Le Paris Saint-Germain ne fait jamais les choses à moitié.
Selon des sources proches de Luis Campos, le club de la capitale prépare un mercato estival d’une ampleur rare : huit recrues minimum, autant de départs, et un budget de 200 à 300 millions d’euros pour remodeler en profondeur un effectif déjà parmi les plus compétitifs d’Europe. Un chantier colossal, qui dessine les contours d’un PSG nouvelle génération.
Une stratégie de rupture assumée
Le contexte explique l’ambition. Leader de Ligue 1 et qualifié pour les demi-finales de la Ligue des Champions face au Bayern Munich, le PSG aborde ce mercato depuis une position de force — mais avec une vision claire de ce qui doit changer. Luis Enrique veut moins de stars individuelles, davantage de collectif. Moins de dépendance à un seul joueur, plus d’équilibre et de profondeur de banc. La philosophie est posée, Luis Campos se charge de l’exécuter.
Du côté des départs, la liste s’annonce conséquente. Marquinhos, dont le départ vers l’Arabie Saoudite se précise, Gonçalo Ramos (ciblé par Aston Villa), Lee Kang-in (dans le viseur de l’Atlético de Madrid), ainsi que plusieurs joueurs en fin de prêt ou déclarés indésirables — Mukiele, Skriniar, Renato Sanches, Carlos Soler, Asensio — pourraient tous quitter la capitale cet été. Une vague de départs capable de générer jusqu’à 100 millions d’euros de recettes, qui viendront alimenter les investissements à venir.
Un recrutement tous azimuts
Les cibles évoquées donnent le tournis. En défense, Antonio Rüdiger — dont le contrat avec le Real Madrid pourrait arriver à expiration — figurerait sur la liste de Campos, tout comme le défenseur ukrainien Illya Zabarnyi, évalué à 63 millions d’euros du côté de Bournemouth.

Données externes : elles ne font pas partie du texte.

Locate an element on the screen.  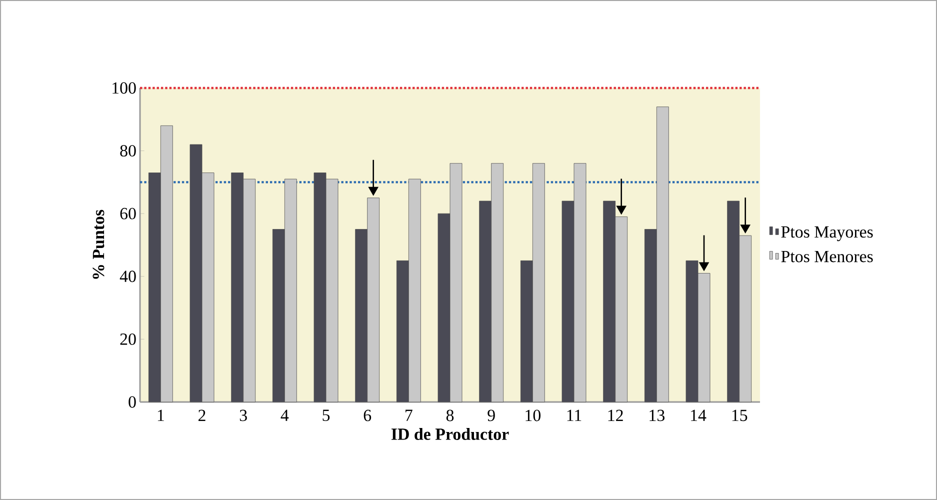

Au milieu de terrain, les ambitions sont tout aussi élevées. Enzo Fernandez (Chelsea, environ 85 millions d’euros), Ismael Saibari (PSV, 32 millions) et João Neves, dont le nom circule avec insistance, constitueraient les cibles prioritaires pour renforcer un entrejeu que Luis Enrique souhaite plus dominateur physiquement et tactiquement.
En attaque, les noms de Nico Williams (Athletic Bilbao) et Julian Alvarez (Atlético de Madrid) sont évoqués avec sérieux, aux côtés de profils plus jeunes comme Anisio Cabral (Benfica), Eli Kroupi Jr (Bournemouth), Alberto Costa (Porto) ou encore Martim Fernandes — autant de pistes cohérentes avec la politique de rajeunissement et de projection initiée dès l’hiver dernier par Campos, qui avait déjà recruté Dro Fernandez, Gabriel Moscardo et Yan Diomande pour poser les bases d’un nouveau cycle.
Une nouvelle ère Luis Enrique qui assume sa mue
Derrière ces noms et ces chiffres se dessine un projet de fond : construire un PSG moins dépendant d’un seul génie, plus collectif, plus européen dans son ADN. Un club qui ne rachète plus des superstars sur le déclin, mais qui investit sur le potentiel et la durée.
Les projections restent pour l’heure spéculatives — Campos est discret par nature, et aucune signature n’est officialisée. Mais la cohérence de la liste, recoupée avec les mouvements de l’hiver 2026, donne du crédit à l’ensemble. Le PSG de 2026-2027 pourrait ressembler à quelque chose de radicalement différent. Et c’est peut-être exactement ce que le club cherche.